Although Kate’s home was comfortable, she spent the majority of her time on the terrace outside of her home, regardless of the weather. From the decks of passing ships, the terrace looks remarkably small, as though “two goats walking side by side would be crowded.” In fact, the terrace was spacious, and in the summer months, when the awning provided shelter from the sun and Kate set up tables and chairs, it was a very welcoming place. The terrace was where she would entertain guests when the water was calm enough for visitors to make the trip. A friend of Kate’s from Staten Island, Alderman Kerrigan, described the terrace as the “most comfortable and coolest roof-garden in New York.”
In 1919, at the age of seventy-three, Kate Walker retired as the Robbins Reef keeper. In her thirty-three years at the lighthouse, Kate saw the progression from kerosene lamps to oil vapor lamps and eventually to electricity. Minding the light became much easier as time moved into the 20th century. After her retirement, Kate lived in a small cottage with a garden on Staten Island where she was frequently spotted observing Robbins Reef.
Kate Walker died in 1931 and her obituary in the New York Evening Post contained this passage, “A great city’s water front is rich in romance… There are queenly liners, the grim battle craft, the countless carriers of commerce that pass in endless procession. And amid all this and in the sight of the city of towers and the torch of liberty lived this sturdy little woman, proud of her work and content in it, keeping her lamp alight and her windows clean, so that New York Harbor might be safe for ships that pass in the night.”
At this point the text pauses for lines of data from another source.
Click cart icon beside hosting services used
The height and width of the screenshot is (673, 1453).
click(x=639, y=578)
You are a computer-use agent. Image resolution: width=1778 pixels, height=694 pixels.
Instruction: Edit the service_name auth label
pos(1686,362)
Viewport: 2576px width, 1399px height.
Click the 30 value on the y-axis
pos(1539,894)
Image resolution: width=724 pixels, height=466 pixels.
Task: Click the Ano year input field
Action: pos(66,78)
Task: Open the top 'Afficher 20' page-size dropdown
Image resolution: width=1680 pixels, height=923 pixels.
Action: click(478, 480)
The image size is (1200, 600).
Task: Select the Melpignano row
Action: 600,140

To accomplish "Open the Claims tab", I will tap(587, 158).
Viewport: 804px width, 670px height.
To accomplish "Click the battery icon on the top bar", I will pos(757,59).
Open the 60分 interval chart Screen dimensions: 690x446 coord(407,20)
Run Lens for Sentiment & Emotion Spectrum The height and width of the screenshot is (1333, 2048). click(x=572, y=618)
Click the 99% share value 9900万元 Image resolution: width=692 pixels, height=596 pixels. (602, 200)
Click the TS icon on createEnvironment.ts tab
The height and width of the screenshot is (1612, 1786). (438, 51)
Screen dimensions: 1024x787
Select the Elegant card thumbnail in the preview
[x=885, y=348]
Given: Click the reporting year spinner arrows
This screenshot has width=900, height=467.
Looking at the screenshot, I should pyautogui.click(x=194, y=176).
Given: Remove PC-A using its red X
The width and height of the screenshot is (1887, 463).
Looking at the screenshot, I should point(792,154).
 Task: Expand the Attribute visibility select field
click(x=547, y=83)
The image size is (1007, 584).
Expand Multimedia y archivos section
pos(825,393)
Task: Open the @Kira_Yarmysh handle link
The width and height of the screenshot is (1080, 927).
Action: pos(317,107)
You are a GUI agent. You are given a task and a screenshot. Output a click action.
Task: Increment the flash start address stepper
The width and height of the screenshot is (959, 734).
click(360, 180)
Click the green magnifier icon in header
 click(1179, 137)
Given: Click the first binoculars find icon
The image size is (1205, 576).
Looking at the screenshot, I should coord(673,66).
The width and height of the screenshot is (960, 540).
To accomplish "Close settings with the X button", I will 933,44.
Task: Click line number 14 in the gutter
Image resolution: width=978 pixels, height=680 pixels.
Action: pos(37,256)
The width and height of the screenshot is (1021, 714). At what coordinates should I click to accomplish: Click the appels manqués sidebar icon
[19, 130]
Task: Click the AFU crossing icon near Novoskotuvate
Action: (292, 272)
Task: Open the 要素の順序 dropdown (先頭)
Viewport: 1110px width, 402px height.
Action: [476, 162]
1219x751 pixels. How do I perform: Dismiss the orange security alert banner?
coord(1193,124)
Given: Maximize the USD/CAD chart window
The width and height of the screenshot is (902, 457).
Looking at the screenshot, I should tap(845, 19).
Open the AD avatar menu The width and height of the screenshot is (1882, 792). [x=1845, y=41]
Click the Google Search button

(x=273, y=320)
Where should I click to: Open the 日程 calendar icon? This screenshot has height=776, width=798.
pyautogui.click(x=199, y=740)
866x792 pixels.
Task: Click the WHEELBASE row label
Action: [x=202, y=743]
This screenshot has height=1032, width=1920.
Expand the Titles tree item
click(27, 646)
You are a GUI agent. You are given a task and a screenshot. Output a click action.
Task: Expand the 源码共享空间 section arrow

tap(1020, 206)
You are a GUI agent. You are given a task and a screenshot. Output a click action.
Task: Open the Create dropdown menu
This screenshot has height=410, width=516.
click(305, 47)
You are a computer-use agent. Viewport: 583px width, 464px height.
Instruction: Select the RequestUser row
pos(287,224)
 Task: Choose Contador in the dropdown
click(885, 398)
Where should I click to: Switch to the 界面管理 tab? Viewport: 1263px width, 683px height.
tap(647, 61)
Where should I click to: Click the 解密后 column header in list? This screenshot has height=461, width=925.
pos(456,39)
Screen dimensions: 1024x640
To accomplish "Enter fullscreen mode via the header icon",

A United States Coast Guard Coastal Buoy Tender is named for her. The folk song, "Lighthouse Keeper" by Neptune's Car was reportedly inspired by Walker.
In 2009 the government declared the historic Robbins Reef Light "surplus property,” and although the Bayonne Economic Development Corporation expressed interest in the structure, only the Noble Maritime Collection submitted a proposal. The museum was granted stewardship in 2011 by the U.S. General Services Administration. The Noble Collection has plans to restore the lighthouse to the days of Kate Walker. Eventually, Robbins Reef will be turned into a museum to educate people about Kate Walker and life as a lighthouse keeper.